I think Elie has spoken to some of the points that I think would be major concerns for payers. Are we keeping our hands on the wheel in terms of how we use AI? Are we using it responsibly? Are we allowing AI to “do our job for us” when it comes to some aspects of service delivery and many aspects of documentation? There are safeguards that I think they can put in place, not the least of which might be development of their own AI tools to do checks and balances related to that type of thing.

Right now, though, I think there are similar concerns in place because Elie used two of the words that I dislike hearing the most when I’m speaking to clinicians, which are copy and paste. We work in a busy industry. The workflow is incredible. It’s fast-paced. We’re in a managed care climate where there’s an uphill climb to keep up with all of the checkboxes we need to check off. The workflow often involves these templates that are used where we copy and paste so that if you look across a different group of patients treated by one clinician, the notes look almost identical. That flies in the face of individualization of patient care, treating each person as an individual human being.

We’re already struggling with a lot of that. I think that this will be next level in terms of how we interact with and engage with payers around use of AI in service delivery.

Levy: I’m going to reference the first part of Brian’s response. I think of that as like the Star Wars of reimbursement. The AI from the facility to the AI of the insurance fighting each other to try to get reimbursement or denied.

One thing that I can say is that there was a paper that was published not too long ago. I can’t find it, I am sure. I don’t remember exactly who the author was. They actually proved that it is impossible for any software to detect if something was written by an AI or not. This was not done in the space of health care. This was not done in the space of behavioral health. This was done in the context of college work. They did a research project to try to find out if there is any way to detect if a student actually wrote it or if the student used an AI to write it. It’s impossible. This paper is making the points of why it is.

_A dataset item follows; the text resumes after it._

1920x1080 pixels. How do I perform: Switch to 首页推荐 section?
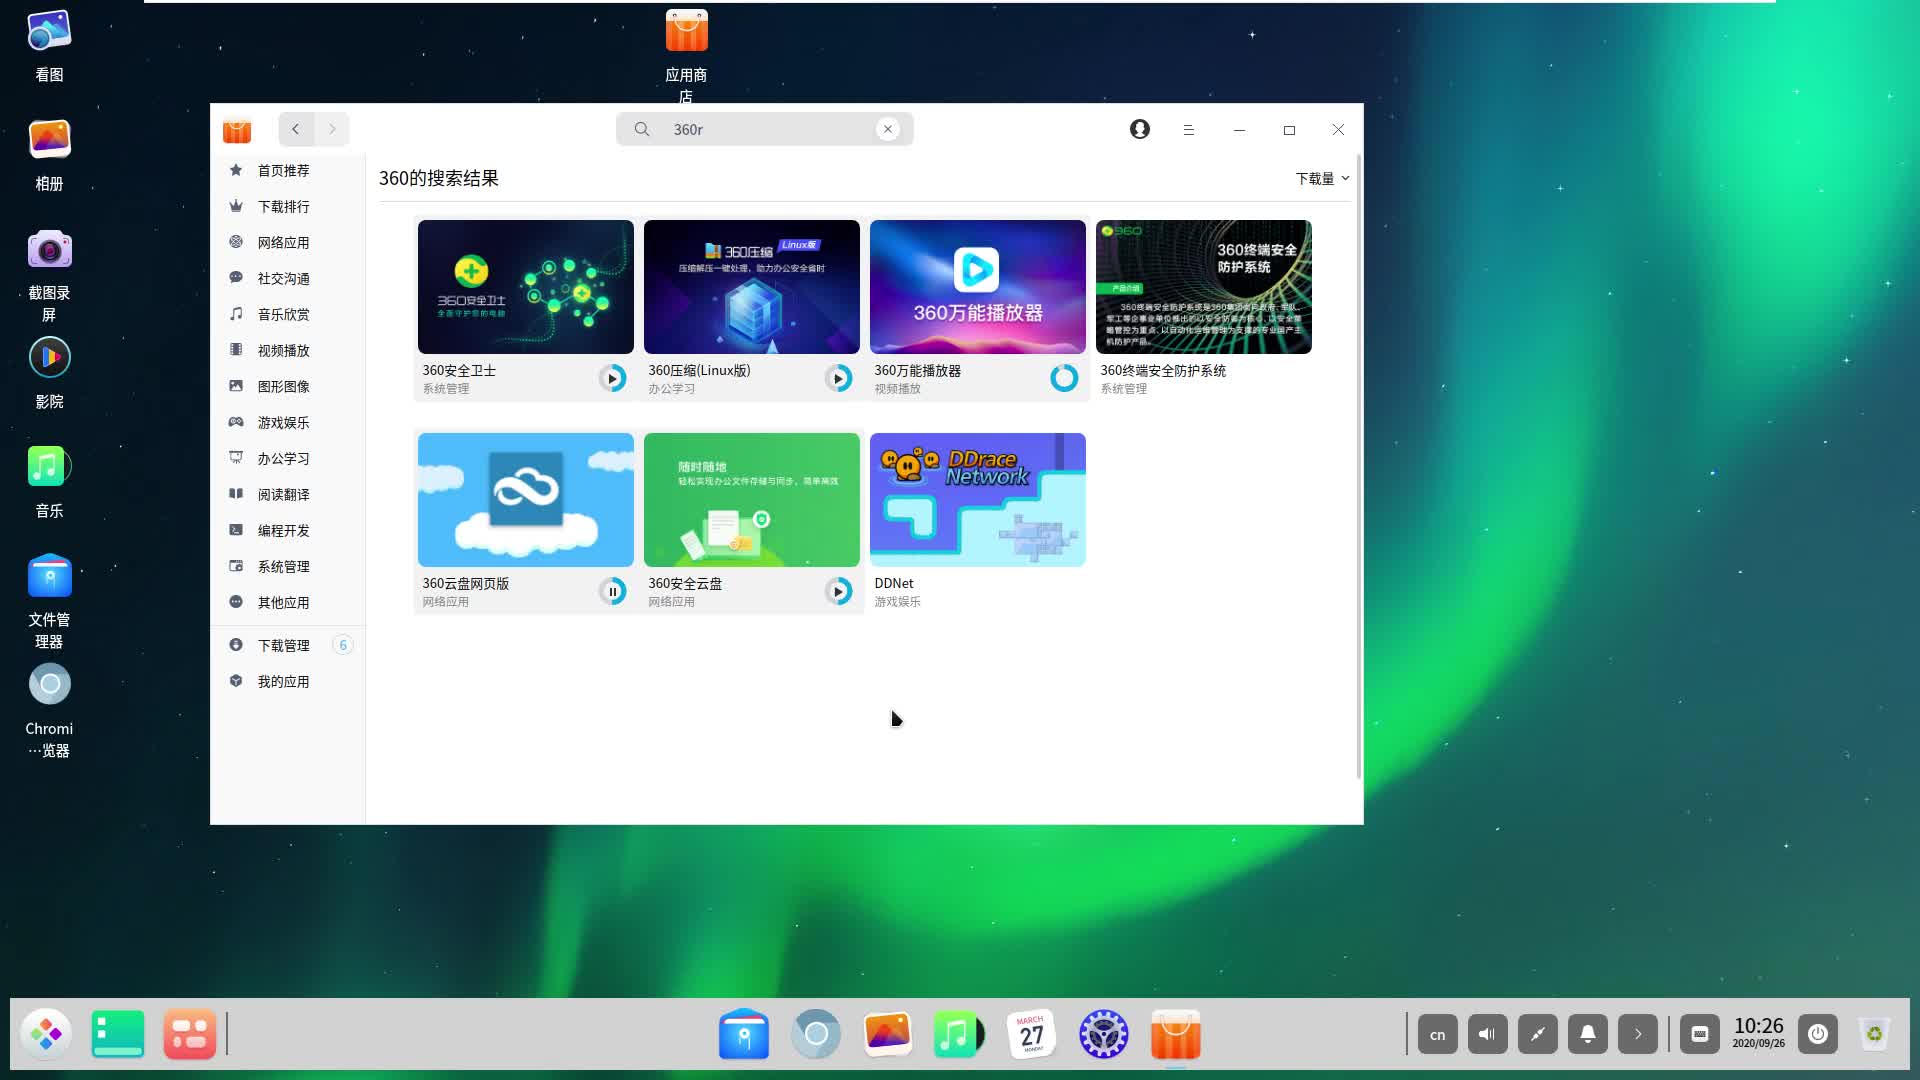point(281,170)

That should give us a sense of relief in terms of, can the insurance see that we are using AI or not? At the same time, the controls that we have put in place, which I was talking about before, to ensure that the person is actually reading the note and is actually completing the note properly, should make us feel comfortable with it as well. The other thing that I wanted to add on top of that is if we were not to use this technique, the other option is to do copy-paste. That is not an idea that I am having here. It’s something that is real.

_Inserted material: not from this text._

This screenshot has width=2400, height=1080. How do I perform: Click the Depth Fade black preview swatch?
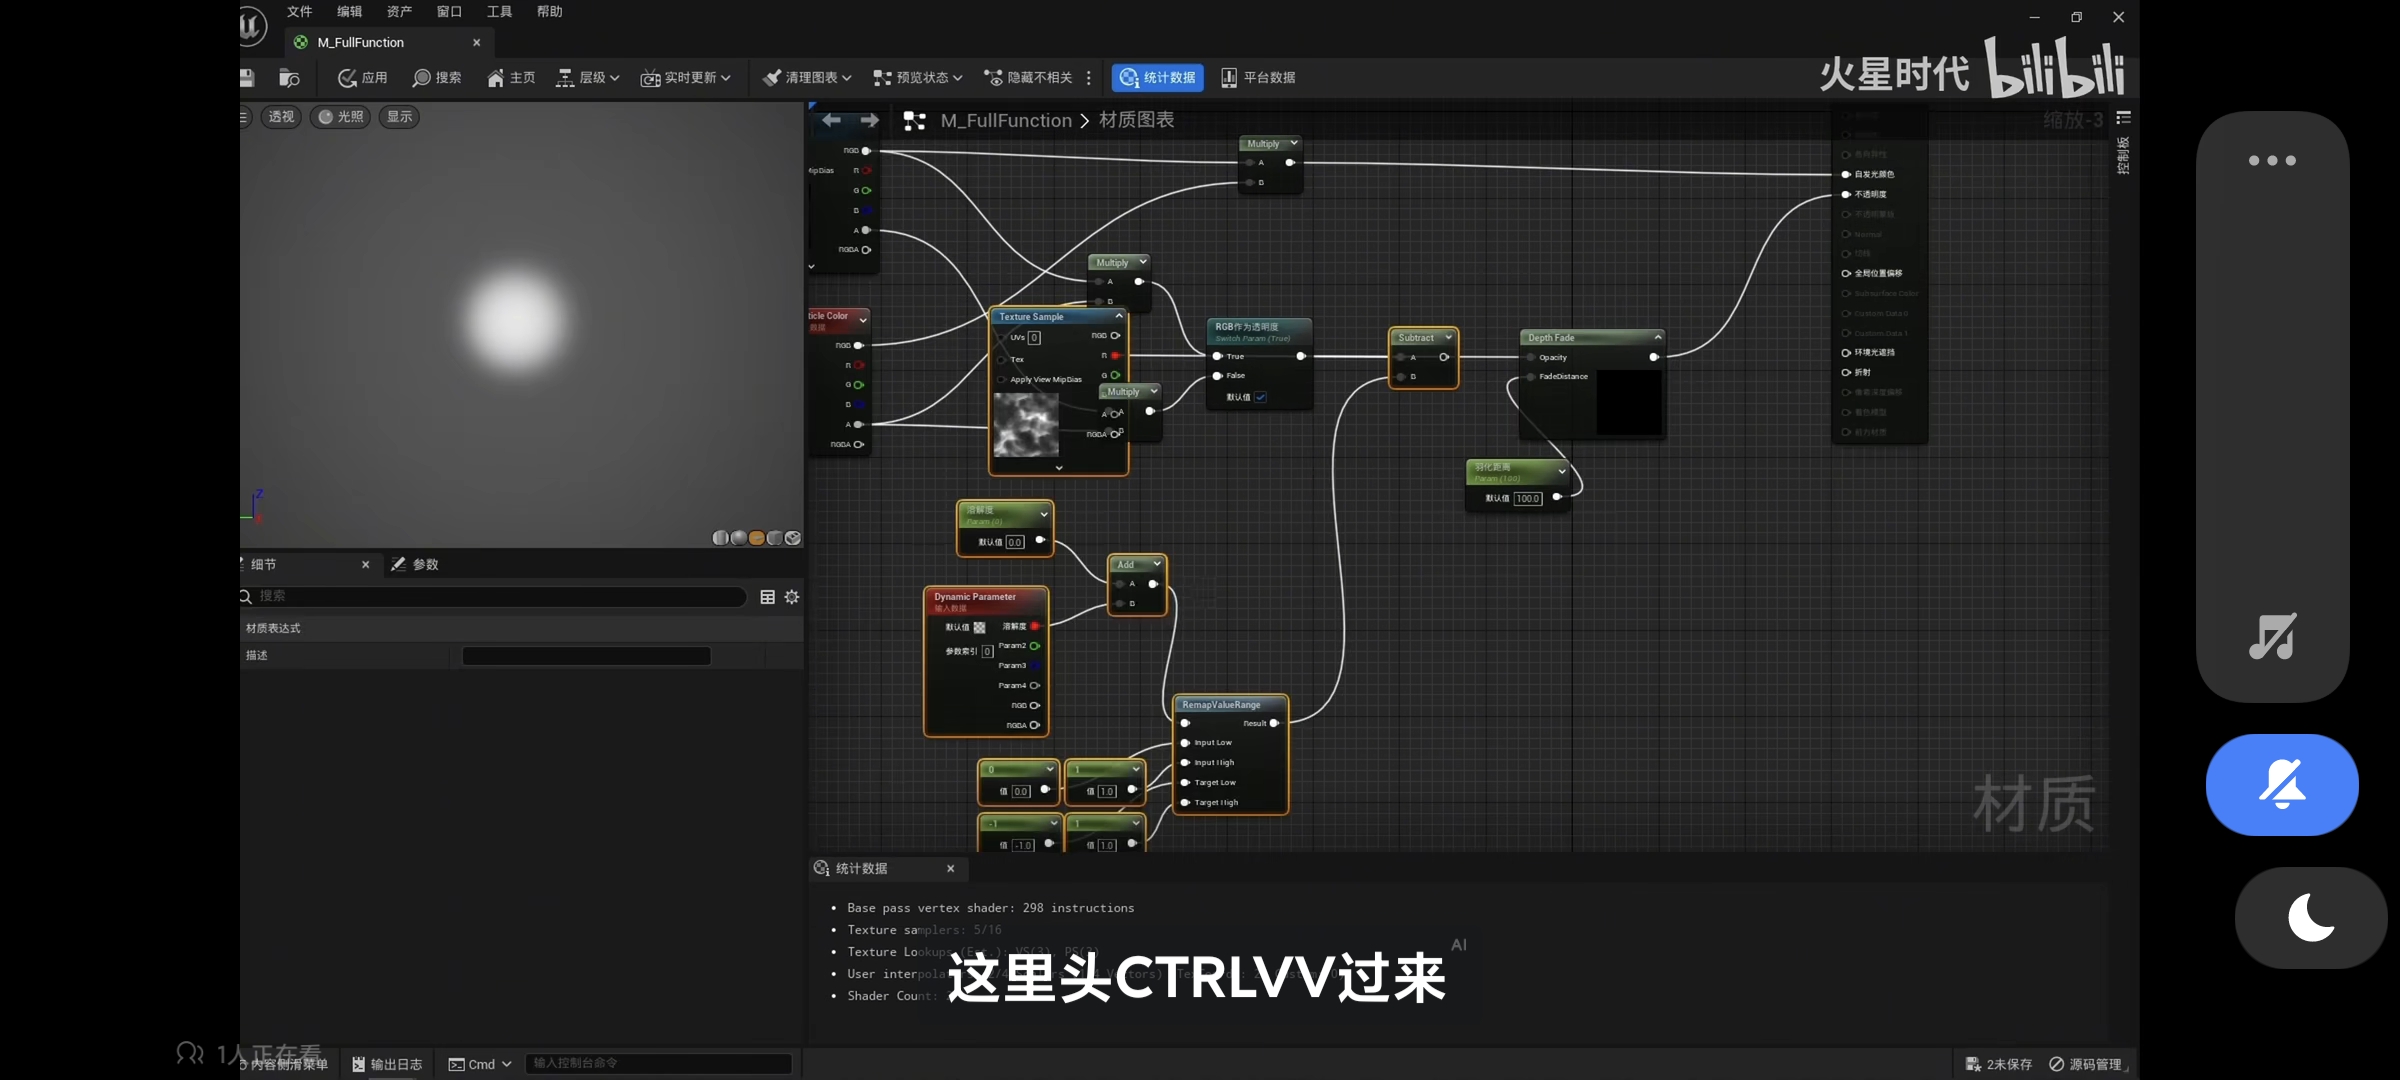point(1629,402)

The amount of work that goes into documentation, the only option that they have is to really do some sort of copy-paste and edit that. With the generated from the AI, what it’s doing is actually creating a compliant note that was built to make the note compliant based on what the clinician has done prior in the session. The insurance company will have a really hard time arguing that a note is not valid because they used AI to help create the note.

This is the same as, you can make the case, when you are typing a text message and you get an auto-complete. Are you really typing that text message or is it a text message that the AI that is doing the auto-complete for you wrote for you?

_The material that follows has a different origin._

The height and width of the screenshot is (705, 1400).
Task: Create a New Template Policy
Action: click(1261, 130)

Everybody has to get up to speed with what technology is doing today. There is a statement that says, AI will not take your job. A person that is using AI will take your job. Knowing that, I think it is a no-brainer. We need to get on the train and continue working with the new tools that we have available to us and make this a better place. All of the work that we are all doing in behavioral health is really important. I think it is important to keep up.